> WRITTEN PROBLEM A: Summarize the text on the Milky Way's shape in two sentences.

> SELECTION:
We usually contemplate the enormity of our galaxy, which spans roughly 100,000 light-years in diametre. However, our galaxy is so thin that if you were to travel at the speed of light directly upwards, you would exit the galaxy in merely 1,000 years.
How did our galaxy get so thin?
When we put it simply, galaxies are flat because of rotation, but it’s actually a lot more complicated than that. Just as everything else in our universe, the shape, and movement of these galaxies are affected by gravity and it’s this force that makes some galaxies appear so thin. But not all galaxies are flat. The most common type of galaxies to appear flat are spiral galaxies. Elliptical, lenticular, and irregular galaxies can have any number of different shapes.
But, surprisingly, textbook depictions of our galaxy are wrong! Observations of our own galaxy, show that the Milky Way isn't in the category of those perfectly flat galaxies after all because our galaxy is not flat. Wait, what? This illustration here shows that the Milky Way is an S shape! If any alien civilisations are out there, they would see our galaxy like this and it would stick out like a sore thumb due to the odd shape amongst other spiral galaxies. The Milky Way is wobbling as a pizza crust is tossed into the air before baking. The further from the centre of the galaxy, the more distortion there is from the galactic plane.
How did our galaxy become so distorted?
The answer is very strange and fascinating. There are other galaxies inside the Milky Way. In fact, since our galaxy is very old, 13.4 billion years old, it has gone through galaxy collisions throughout its long life. It's so crazy old that it came into existence when the universe was just four hundred million years old, that is a blink of an eye cosmologically speaking.

> WRITTEN PROBLEM B: Print the lines of the rows from their start through the line containing "pyautogui.click(x=127, y=271)", including both ends. Leave the pictures out.

> EXTRACTED MATERIAL:
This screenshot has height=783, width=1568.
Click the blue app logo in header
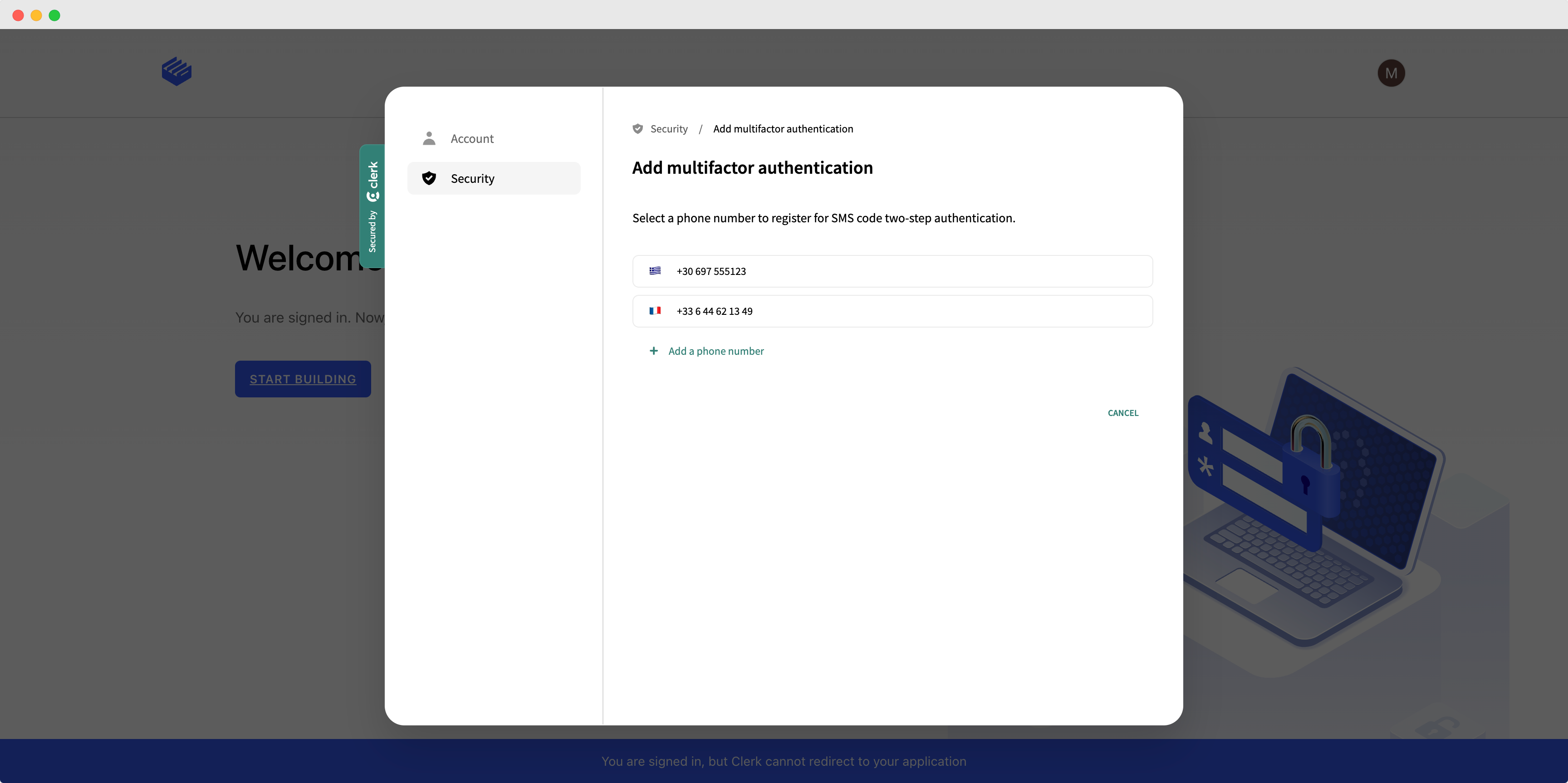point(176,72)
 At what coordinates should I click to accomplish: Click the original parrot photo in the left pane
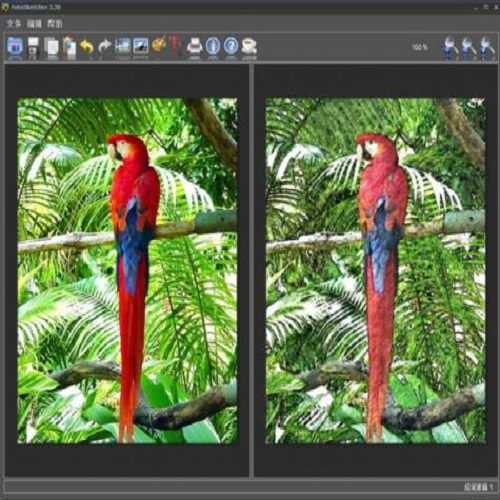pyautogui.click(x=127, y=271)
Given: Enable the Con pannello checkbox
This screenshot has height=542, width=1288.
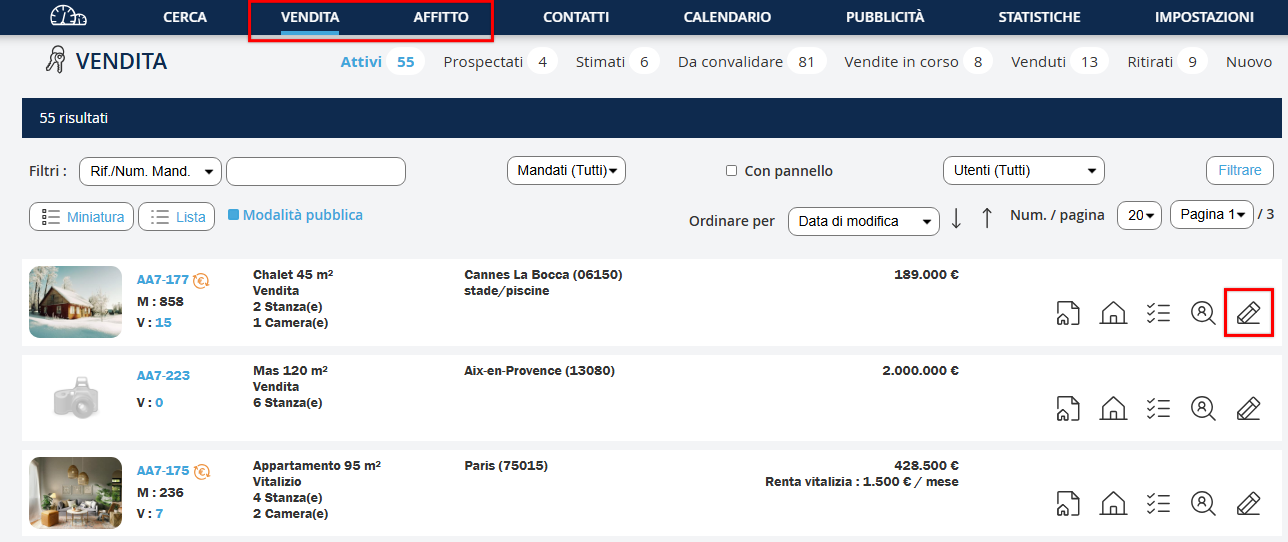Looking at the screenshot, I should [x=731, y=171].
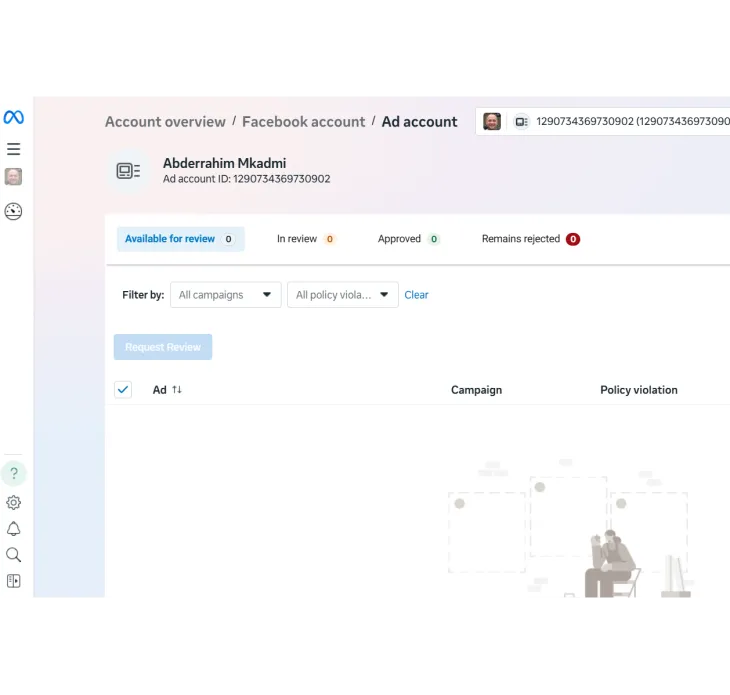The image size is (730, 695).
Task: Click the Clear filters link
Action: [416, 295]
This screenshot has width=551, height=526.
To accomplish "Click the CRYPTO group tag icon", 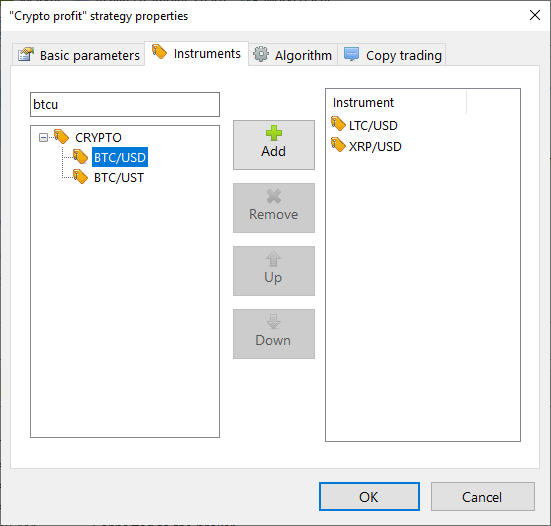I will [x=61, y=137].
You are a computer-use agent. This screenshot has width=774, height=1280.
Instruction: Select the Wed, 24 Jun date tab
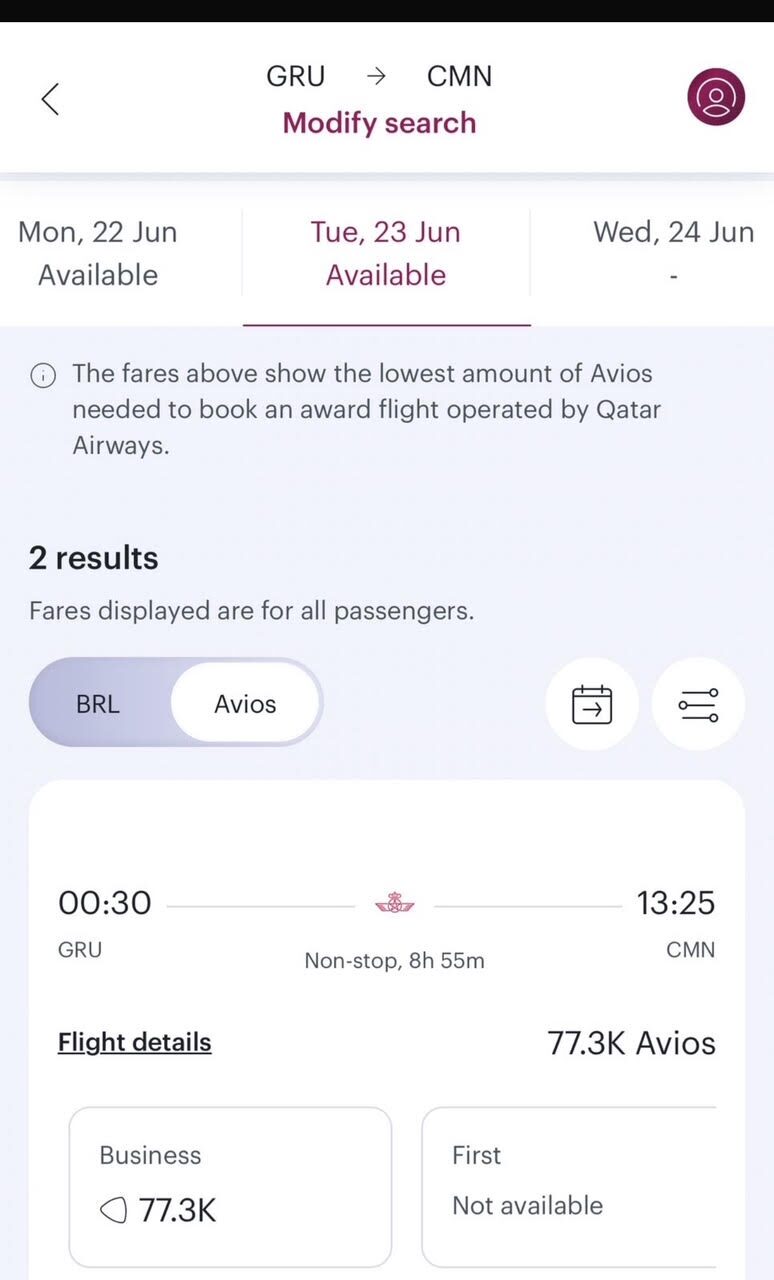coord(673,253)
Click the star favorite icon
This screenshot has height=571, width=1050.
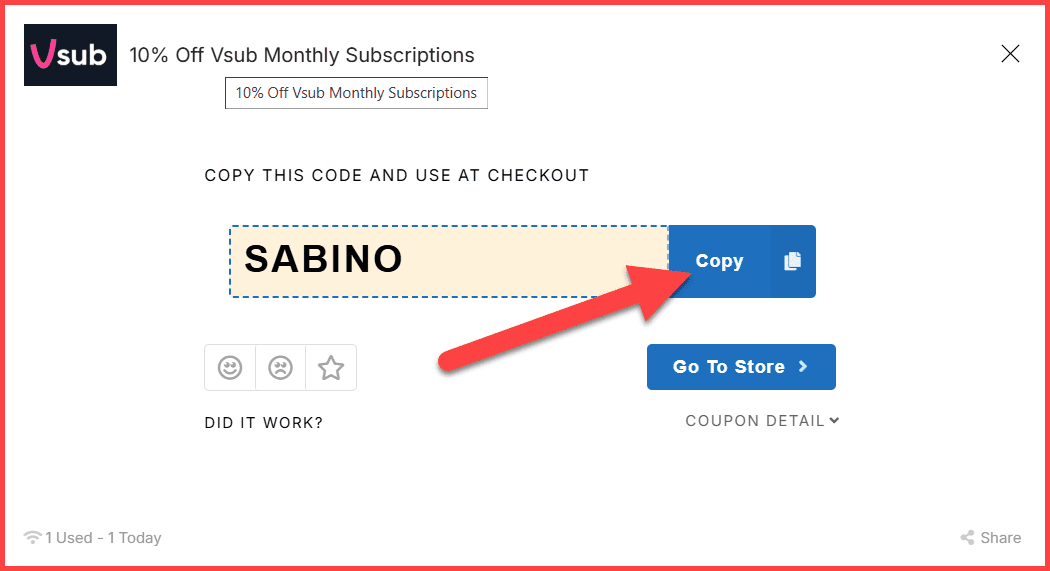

> PROBLEM SOLUTION A: The Milky Way is about 100,000 light-years across but so thin that traveling straight up at light speed would take you out of it in about 1,000 years, and spiral galaxies like it are flat because of rotation and gravity. Observations show that the Milky Way is not actually flat but is warped into an S shape, with the distortion growing farther from the center, and the text begins to explain this by noting that other galaxies lie inside the Milky Way and that over its 13.4 billion years it has gone through galaxy collisions.

> PROBLEM SOLUTION B:
This screenshot has height=783, width=1568.
Click the blue app logo in header
point(176,72)
 At what coordinates should I click to accomplish: Click the original parrot photo in the left pane
pyautogui.click(x=127, y=271)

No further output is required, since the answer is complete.